I've been seeing a lot of bees recently and use them as feeders every now and then. I also use wasps as well they try to bite/sting the mantis but the mantis can usually handle it.


----------



## PhilinYuma (May 22, 2009)

jameslongo said:


> Like Rick said, bees don't have much substance to them (their abdomens are empty). Also, my mantids don't partiularly like Hymenopterans as a general rule, probably due to the terrible mandibles they possess.


A housefly has a mass of about 12mgms and a honeybee, about 100 mgms, so if the bees' abdomens are empty, they must have pretty massive thoraces (and mandibles)!


----------



## Rick (May 22, 2009)

PhilinYuma said:


> A housefly has a mass of about 12mgms and a honeybee, about 100 mgms, so if the bees' abdomens are empty, they must have pretty massive thoraces (and mandibles)!


They can. Look at a wasp close up. There is nothing to eat there. They also are very tough and I have had mantids fail to bite through them. Bees/wasps are not that great of a food anyways.


----------



## PhilinYuma (May 22, 2009)

Rick said:


> They can. Look at a wasp close up. There is nothing to eat there. They also are very tough and I have had mantids fail to bite through them. Bees/wasps are not that great of a food anyways.


Don't tell my mantids that!  

By the way, it had never occured to me, but I'm sure that catching 'em is a enough of a problem for some folks to put them off. Bashing at the dahlias with a butterfly net can'r do them much good, and if you use a jam jar, how do you get the bee into the pot?.


----------



## asdsdf (May 22, 2009)

I've fed an mantid a wasp before, without mutilation. It was pretty "scary", cuz the wasp's abdomen was pulsating in the air, trying to sting my mantis.

I guess some mantids mouths aren't as strong as others. If mine can't bite through something, they attempt different angles until they can get a hold and crunch. This happens when they eat another mantis... :\ The carapace is very tough for some mantids(especially the raptorial arms).
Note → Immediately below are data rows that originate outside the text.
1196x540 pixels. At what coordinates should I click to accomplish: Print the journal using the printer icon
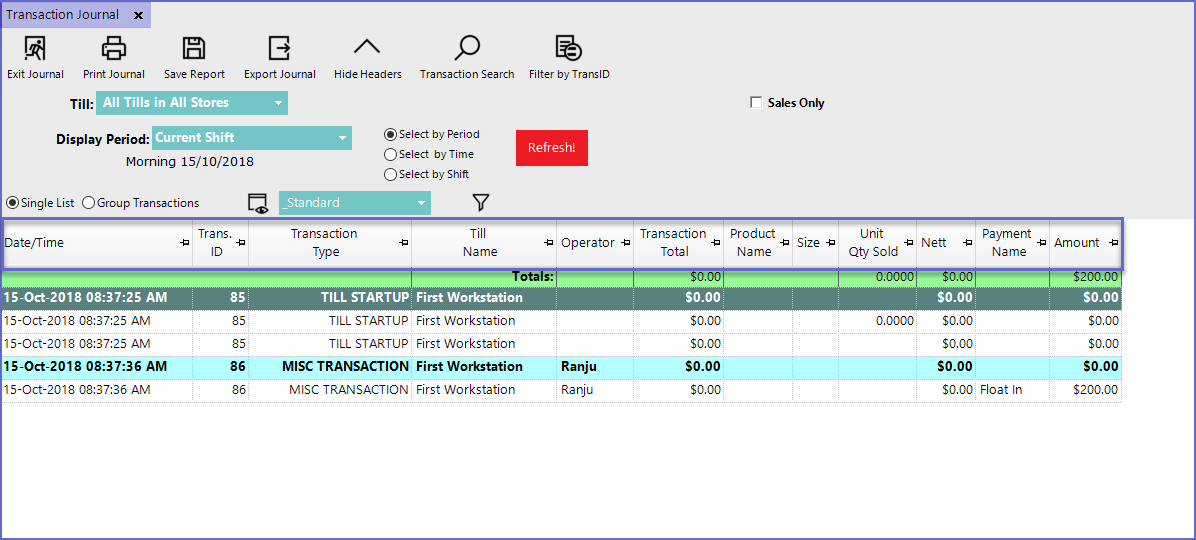(x=114, y=48)
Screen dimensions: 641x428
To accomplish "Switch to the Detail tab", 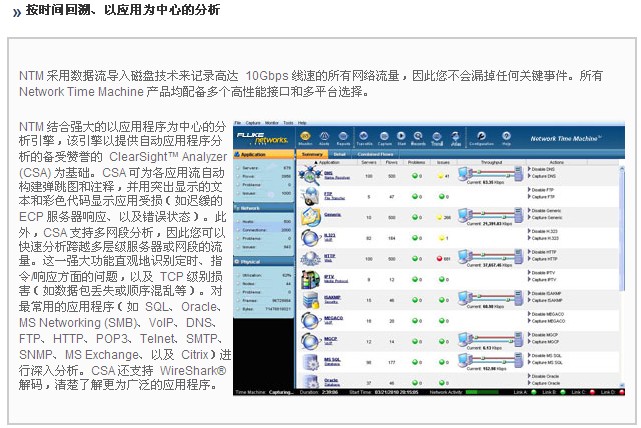I will 340,154.
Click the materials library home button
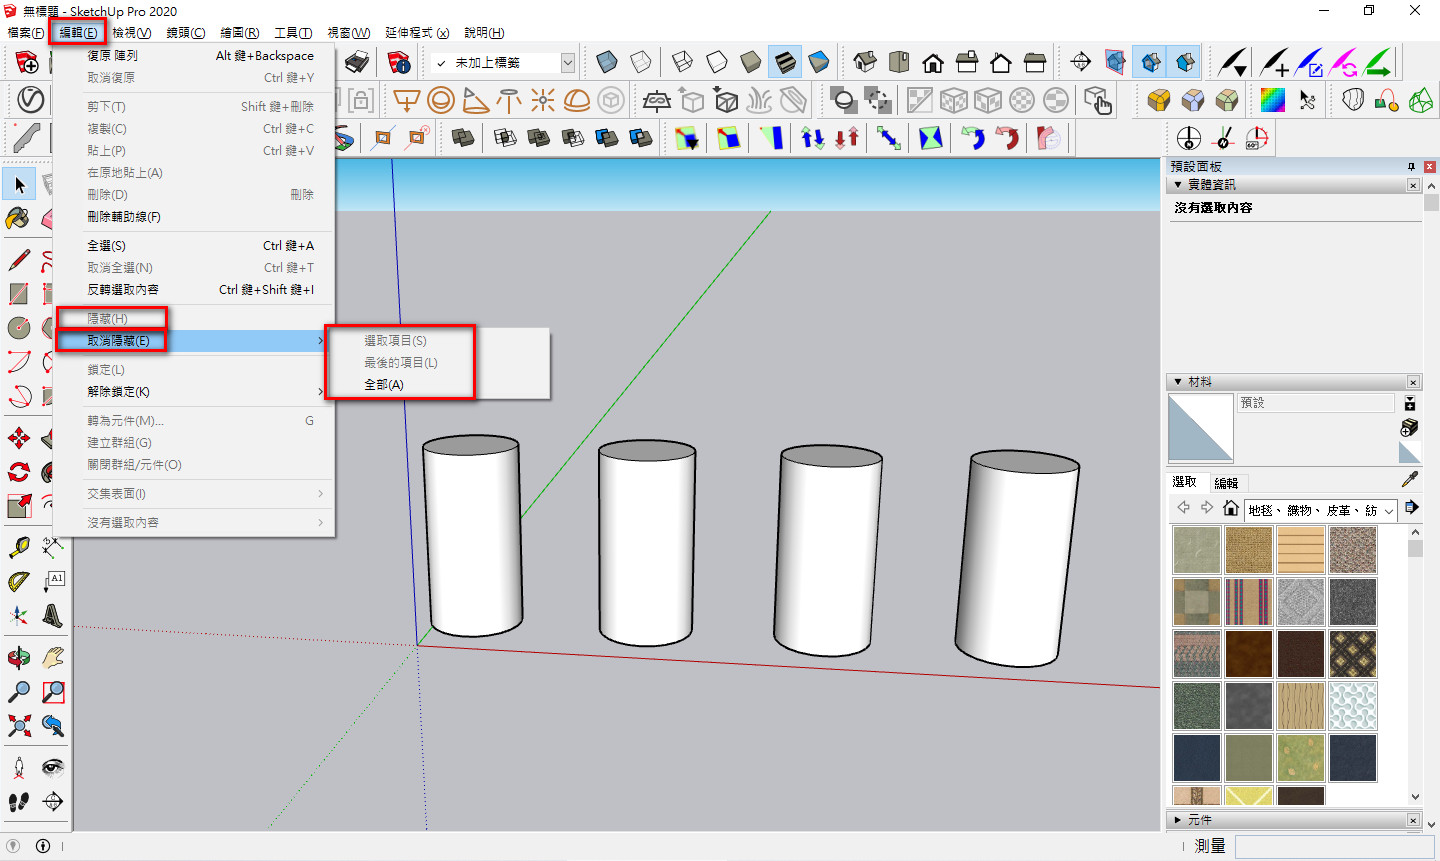This screenshot has height=861, width=1440. coord(1231,508)
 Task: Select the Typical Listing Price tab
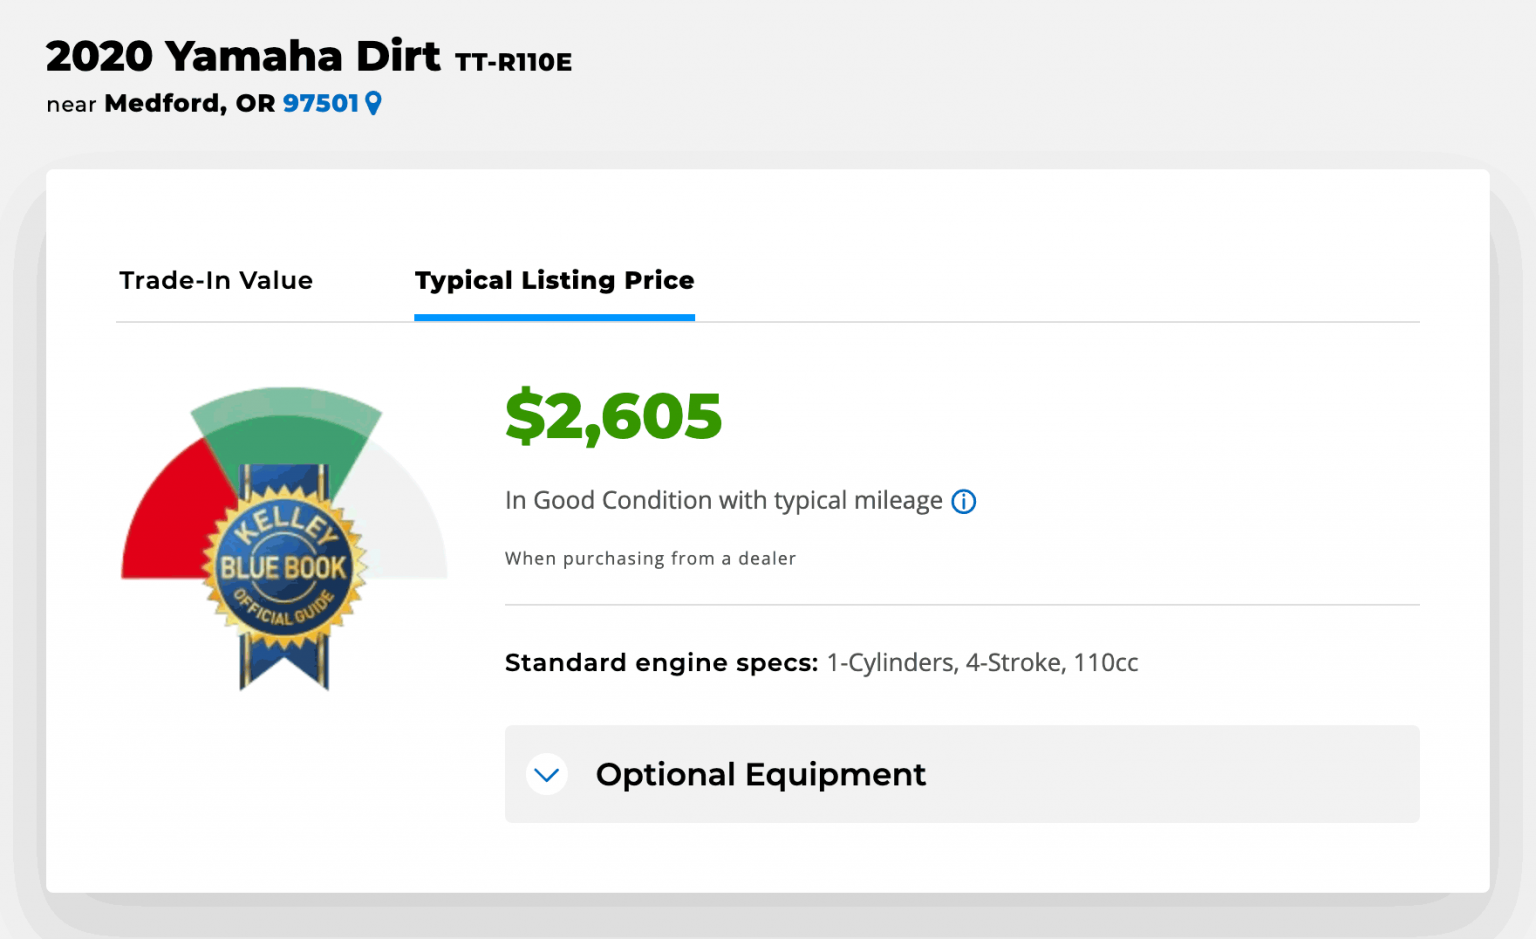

Anyways, if your mantis fails to bite through, they usually just skip that part and move on and then eventually get back to it, unless not hungry. And wasps may not have much "meat", but the bees here seem to have their abdomen filled with a yellowish liquid. (Nectar+innards?) Their combs also contain pollen, which is supposedly a good add-on for a mantis.


----------



## jameslongo (May 23, 2009)

asdsdf said:


> I've fed an mantid a wasp before, without mutilation. It was pretty "scary", cuz the wasp's abdomen was pulsating in the air, trying to sting my mantis. I guess some mantids mouths aren't as strong as others. If mine can't bite through something, they attempt different angles until they can get a hold and crunch. This happens when they eat another mantis... :\ The carapace is very tough for some mantids(especially the raptorial arms). Anyways, if your mantis fails to bite through, they usually just skip that part and move on and then eventually get back to it, unless not hungry. And wasps may not have much "meat", but the bees here seem to have their abdomen filled with a yellowish liquid. (Nectar+innards?) Their combs also contain pollen, which is supposedly a good add-on for a mantis.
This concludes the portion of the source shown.